As in other areas of the country, construction in Utah in 2020 meant working with restrictions to slow the spread of the pandemic, but most work was able to continue and the state’s contractors ended the year on a positive note.
Company leaders also said they are generally optimistic for the year ahead, as they gathered for the 99th annual convention of the Utah Chapter of the Associated General Contractors, held Jan. 21-22 in Salt Lake City.
Scott Okelberry, president of Sunroc Corp., became the chapter’s 2021 chairman, leading the launch of a multi-media campaign called “We Build Utah,” aimed at boosting the profile of the industry and improving worker recruitment.
The need to follow COVID-19 restrictions and respond to member needs resulted in a compressed day-and-a-half event at the Grand America Hotel.
“We always want to give the members something to look forward to and enjoy with the conventions, but we also listen to their suggestions,” said Rich Thorn, president and CEO of AGC of Utah. He noted that the shortened convention was held at the larger Grand America Hotel rather than the neighboring Little America, where the event is traditionally held, to allow for more social distancing.
Thorn said the association has tried to “lead by example” as the pandemic disrupted economies around the world. “It’s been a sketchy, but good year for our members overall. As an association, we’ve been able to lead in unprecedented times and demonstrate that construction is an essential industry. Projects have continued, and companies have been able to keep people employed,” he said.
“From what I’m hearing, 2021 will be similar, not record breaking but steady, with projects all over the state continuing to move forward,” Thorn said.
Jim Russell, director of Utah’s Division of Facilities Construction and Management, said work on state projects, including the new $850-million state prison, has continued with little disruption.
“Our contractors on all our projects have been good about following the health department guidelines,” Russell said. “We have a lot of Zoom meetings with project managers and when we do walk-throughs, we do them at night or after most of the crews have gone home.”
He added that when the state Legislature met in a special session in November to adjust budgets in response to the pandemic, lawmakers put a hold on eight state projects, including construction of a new campus for Salt Lake Community College in Herriman in the southwest corner of the Salt Lake Valley.
“Now, the budget is looking better, and there is actually a surplus, so I’m confident those projects will be back on,” he said. “We are looking at a capital improvement budget for 2022 of about $158 million, and that is just a little over what has been funded in the past.”
Thorn said he is confident Utah’s newly elected governor, Spencer Cox, will be supportive of the building industry, having served as lieutenant governor for former Gov. Gary Herbert and having built a small telecom company in rural Utah.

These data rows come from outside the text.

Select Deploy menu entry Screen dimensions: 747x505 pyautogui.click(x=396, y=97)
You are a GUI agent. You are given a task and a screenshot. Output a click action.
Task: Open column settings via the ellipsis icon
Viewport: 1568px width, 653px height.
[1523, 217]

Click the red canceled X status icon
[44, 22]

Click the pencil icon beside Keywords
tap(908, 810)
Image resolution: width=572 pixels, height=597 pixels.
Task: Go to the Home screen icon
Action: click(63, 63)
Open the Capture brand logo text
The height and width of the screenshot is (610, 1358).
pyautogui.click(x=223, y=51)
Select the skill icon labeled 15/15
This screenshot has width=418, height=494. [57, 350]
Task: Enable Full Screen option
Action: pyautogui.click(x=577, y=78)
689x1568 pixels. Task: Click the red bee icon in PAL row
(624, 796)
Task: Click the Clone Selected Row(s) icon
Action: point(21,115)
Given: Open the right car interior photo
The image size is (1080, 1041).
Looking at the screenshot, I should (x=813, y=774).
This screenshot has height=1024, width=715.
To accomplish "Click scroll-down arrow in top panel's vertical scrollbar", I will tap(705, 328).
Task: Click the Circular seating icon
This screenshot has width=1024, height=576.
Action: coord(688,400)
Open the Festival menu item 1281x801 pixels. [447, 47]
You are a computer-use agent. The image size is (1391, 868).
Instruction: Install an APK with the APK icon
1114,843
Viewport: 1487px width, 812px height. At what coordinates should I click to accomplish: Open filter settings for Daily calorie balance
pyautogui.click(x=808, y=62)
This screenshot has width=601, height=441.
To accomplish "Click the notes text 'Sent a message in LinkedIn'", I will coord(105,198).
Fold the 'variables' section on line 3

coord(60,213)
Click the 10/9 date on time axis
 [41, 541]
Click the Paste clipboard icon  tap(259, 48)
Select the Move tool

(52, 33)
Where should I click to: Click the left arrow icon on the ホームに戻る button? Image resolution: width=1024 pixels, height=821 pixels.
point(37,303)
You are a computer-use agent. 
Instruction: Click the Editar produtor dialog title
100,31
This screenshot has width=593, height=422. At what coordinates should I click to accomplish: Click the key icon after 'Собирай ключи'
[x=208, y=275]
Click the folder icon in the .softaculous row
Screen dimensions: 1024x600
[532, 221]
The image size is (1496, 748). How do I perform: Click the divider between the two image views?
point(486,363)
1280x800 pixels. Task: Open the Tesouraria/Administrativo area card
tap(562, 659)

“We’re looking forward to working with the new governor, and we are there to support him. We’d like to talk about bonding for infrastructure projects,” Thorn said.
“We think it is good time to do that, with low interest rates and our state’s triple-A credit rating. And we’re hopeful the new administration in Washington, D.C. can pull together and do something to fund infrastructure, which will mean good things for us here too.”
Newly installed chairman Okelberry said he is looking forward to completion this summer of the association’s new training center. “I want us to keep emphasizing workforce training in the coming year, and getting the training center up and running will be a big part of that,” he said.
“I think it is good for us to be putting our money where our mouths are when it comes to training the next generation of workers and getting people excited about working in this industry.”
The $5.2-million,16,000-sq-ft AGC training center is scheduled to open in June and will be part of a larger campus that includes the association’s office building and expanded parking.
Okelberry also praised the “We Build Utah” campaign, which includes a broad social media outreach to build awareness of construction and the career opportunities it provides.
“It will be a good thing for reaching that younger generation and showing the careers that are out there,” Okelberry said. “When I was in college, for the first year I’d never heard about construction management as a career, but once I did, I wondered where it had been and why I didn’t know about it sooner.”